No silverware this season could be a blessing for Barcelona

At the start of the current campaign, just as he had a year previously, Lionel Messi addressed the Camp Nou.

The message was much the same. The team were disappointed by their Champions League exit, and subsequent Copa del Rey final defeat, but a new season represented new opportunities.

The first team would do everything they could to bring home some silverware, preferably of the European variety.Fast forward six months, and the Catalans are just about still on the coat tails of a poor Real Madrid side, but one who find themselves at the top of the La Liga table.

Out of the Copa del Rey after a last minute winner from Athletic Club’s Inaki Williams and with a new coach in Quique Setien trying to implement new methods at the most critical point of the season, the Champions League fixture against Napoli looms largest.

There is still plenty of desire to win that tournament, and all the while they’re in touch with Los Blancos, the league remains a stated aim too.

But if the blaugranes won neither, would it be a bad thing?

After all, at this point no one is expecting Barca to do well in either competition. Four defeats already in La Liga, compared to Real Madrid’s one attest to that.

Zinedine Zidane’s side could, theoretically, afford to lose at least a couple more games and still hang on to the favourites tag.
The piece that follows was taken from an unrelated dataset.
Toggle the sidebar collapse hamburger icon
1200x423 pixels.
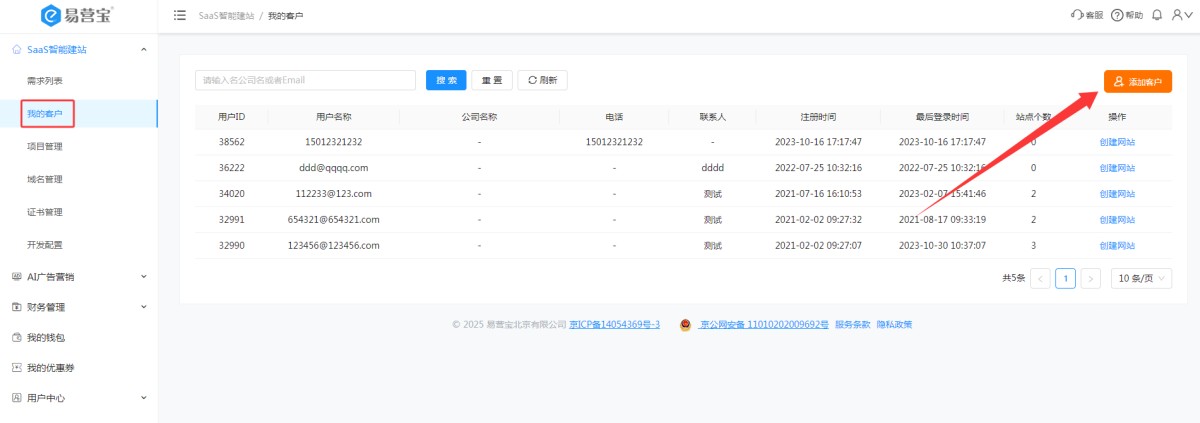click(x=180, y=15)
Barca can ill afford another defeat because most league champions don’t lose five games in a season.

They also run the risk of being caught by the chasing pack if they were to be on the receiving end again between now and the end of the season, which statistically is entirely possible.
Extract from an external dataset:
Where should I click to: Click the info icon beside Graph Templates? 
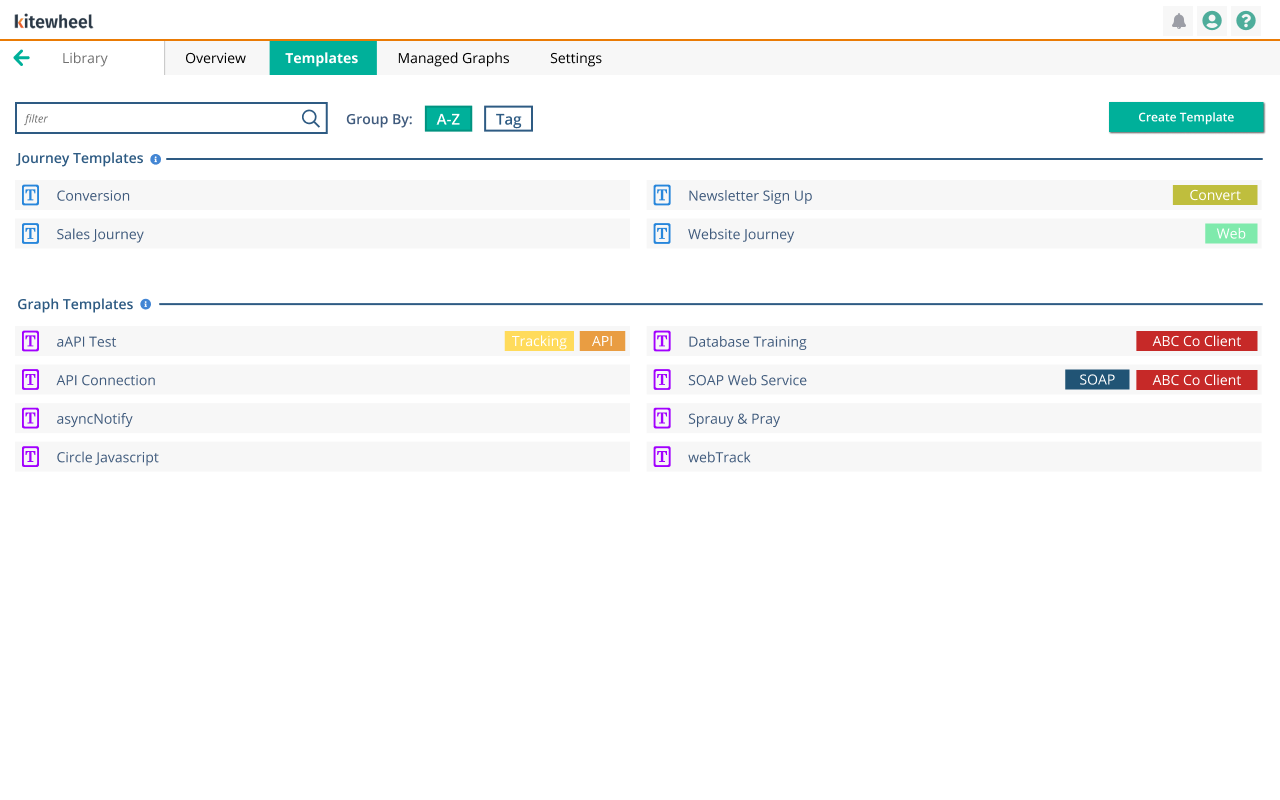(x=146, y=304)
After the haphazard way in which Ernesto Valverde was dismissed, the poor signing strategy in the summer and January transfer windows and the row between Lionel Messi and Eric Abidal, the general consensus has been that this season has been a write off already for the Catalans.
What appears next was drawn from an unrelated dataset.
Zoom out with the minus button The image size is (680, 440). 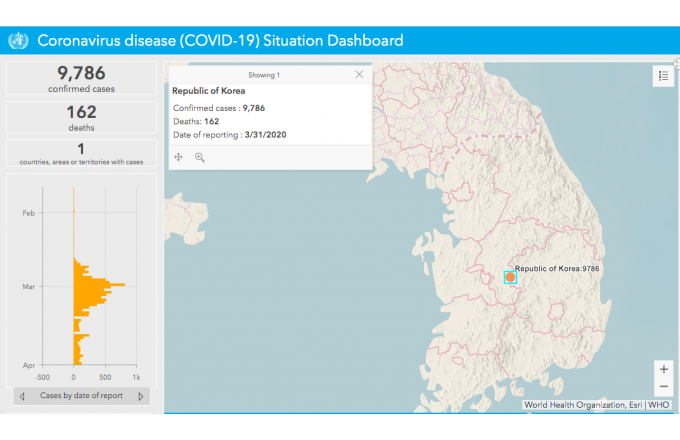click(x=664, y=387)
Although professional players have their pride and competitive edge to think of, when the team of the calibre of Barcelona doesn’t win anything at all, it enforces change.

The club have needed that change for some while now, so with Messi coming to the end of his career, surely the notion of everything being on a much more satisfactory keel as he sees out his last days is preferable?

Or is more of the same still acceptable?